Maybe this is the toll the Warriors inevitably had to pay—a pox on their shiny new house in San Francisco for leaving their old one in Oakland behind. Still, they really should have prepared better for what has proved to be a treacherous transition. They have no Steph or KD or Klay now. No Boogie Cousins. No Andre Iguodala or even Shaun Livingston. What they have left is not much at all. After Curry broke his hand, Warriors owner Joe Lacob swore Golden State would “fight like hell” and “develop our young guys.” That’s the kind of thing you say before you sober up and realize the young guys they’ll try to develop now include Marquese Chriss and Willie Cauley-Stein, two players who washed up on the Warriors’ shores because other organizations couldn’t wait to toss them overboard. Kevon Looney has a neuropathic condition affecting his hamstring. Beyond that, the roster features five first- or second-year players including Jordan Poole, Eric Paschall, Ky Bowman, Omari Spellman, and Jacob Evans. Did you know Alec Burks is on this team? Of course you didn’t. He only just played his first game of the season in that loss to the Suns after returning from an ankle injury—though maybe now he wishes he hadn’t come back so soon.
The Warriors were pegged for about 47.5 wins this season. FiveThirtyEight gave them a 76 percent chance to make the playoffs. That was during the preseason. The number has already plummeted to 51 percent. Steve Kerr would be forgiven if he told the remaining Warriors that he’s going out for a pack of smokes and never went back. Lacob ought to consider breaking a gas line and leaving a toaster on at the Chase Center to take his chances at trying to claim the insurance money.
Under similar circumstances, a different organization would certainly scuttle the whole doomed operation and tank this season. Lacob was asked about that possibility, and he did his best to sound brave. At first, he said, “I won’t even respond to that.” Then he responded to that, adding it’s “against every single thing I and we stand for.”
Maybe he wanted that to come off as their courageous collective refusal to go quietly into the rapidly approaching night, but in reality he should consider the underlying cold pragmatism here. The Warriors 2020 first-round pick is protected 1-20, otherwise it goes to Brooklyn. If it doesn’t convey, it becomes a 2025 second rounder. Golden State should think hard about how to hold on tight to that asset. Lacob said the Warriors won’t ever accept losing, and he called their current predicament “some bumps in the road.” Except, when you step back and consider how badly and thoroughly the organization has been shaken since the summer, it looks closer to the San Andreas fault of fissures.

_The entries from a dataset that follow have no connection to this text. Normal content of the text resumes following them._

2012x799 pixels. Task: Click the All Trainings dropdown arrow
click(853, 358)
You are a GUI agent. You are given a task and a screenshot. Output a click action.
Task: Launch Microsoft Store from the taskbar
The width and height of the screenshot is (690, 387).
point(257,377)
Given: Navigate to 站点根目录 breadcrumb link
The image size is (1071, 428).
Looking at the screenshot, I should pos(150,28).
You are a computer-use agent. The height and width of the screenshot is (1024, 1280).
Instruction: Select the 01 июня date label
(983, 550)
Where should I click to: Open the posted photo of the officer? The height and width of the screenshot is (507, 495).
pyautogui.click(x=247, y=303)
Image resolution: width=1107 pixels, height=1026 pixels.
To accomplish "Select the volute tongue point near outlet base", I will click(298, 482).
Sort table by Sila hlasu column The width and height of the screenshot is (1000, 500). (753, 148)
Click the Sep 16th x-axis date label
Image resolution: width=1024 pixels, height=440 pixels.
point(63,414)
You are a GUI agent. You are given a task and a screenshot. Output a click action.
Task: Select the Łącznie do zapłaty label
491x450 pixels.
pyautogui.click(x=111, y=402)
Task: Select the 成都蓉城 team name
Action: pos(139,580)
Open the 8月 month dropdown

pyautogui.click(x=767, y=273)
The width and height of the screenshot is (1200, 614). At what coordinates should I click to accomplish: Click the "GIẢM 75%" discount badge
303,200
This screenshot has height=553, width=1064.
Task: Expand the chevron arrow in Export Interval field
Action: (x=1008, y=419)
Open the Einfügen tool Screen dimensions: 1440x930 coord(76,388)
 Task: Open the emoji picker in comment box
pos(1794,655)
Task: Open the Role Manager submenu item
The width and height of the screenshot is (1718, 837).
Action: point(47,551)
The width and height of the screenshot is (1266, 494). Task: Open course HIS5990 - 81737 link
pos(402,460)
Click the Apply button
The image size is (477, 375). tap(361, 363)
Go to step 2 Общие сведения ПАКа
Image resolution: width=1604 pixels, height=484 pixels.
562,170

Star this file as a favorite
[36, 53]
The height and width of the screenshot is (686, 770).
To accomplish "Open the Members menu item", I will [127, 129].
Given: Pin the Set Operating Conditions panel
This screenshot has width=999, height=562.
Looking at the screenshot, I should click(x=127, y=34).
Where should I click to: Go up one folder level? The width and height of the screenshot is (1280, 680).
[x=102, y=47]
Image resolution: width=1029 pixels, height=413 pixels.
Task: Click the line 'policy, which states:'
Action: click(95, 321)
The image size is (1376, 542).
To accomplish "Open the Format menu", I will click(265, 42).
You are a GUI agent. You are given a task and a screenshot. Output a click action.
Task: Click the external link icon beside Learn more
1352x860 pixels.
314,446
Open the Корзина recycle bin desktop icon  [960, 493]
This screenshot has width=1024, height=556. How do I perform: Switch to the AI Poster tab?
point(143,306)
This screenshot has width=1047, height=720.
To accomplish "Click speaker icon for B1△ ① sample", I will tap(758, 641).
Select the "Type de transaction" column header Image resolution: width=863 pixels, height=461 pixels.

Kerr’s opening-night quote about how “this is not a one-off, this is the reality” has already proved more than prophetic. It’s staggering how quickly a franchise can go from being “light-years ahead” to even farther behind. There’s nothing much the Warriors can do now but try to distract everyone with their glitzy new arena until Curry comes back. Chase Center supposedly has everything—except the escape hatch it really needs.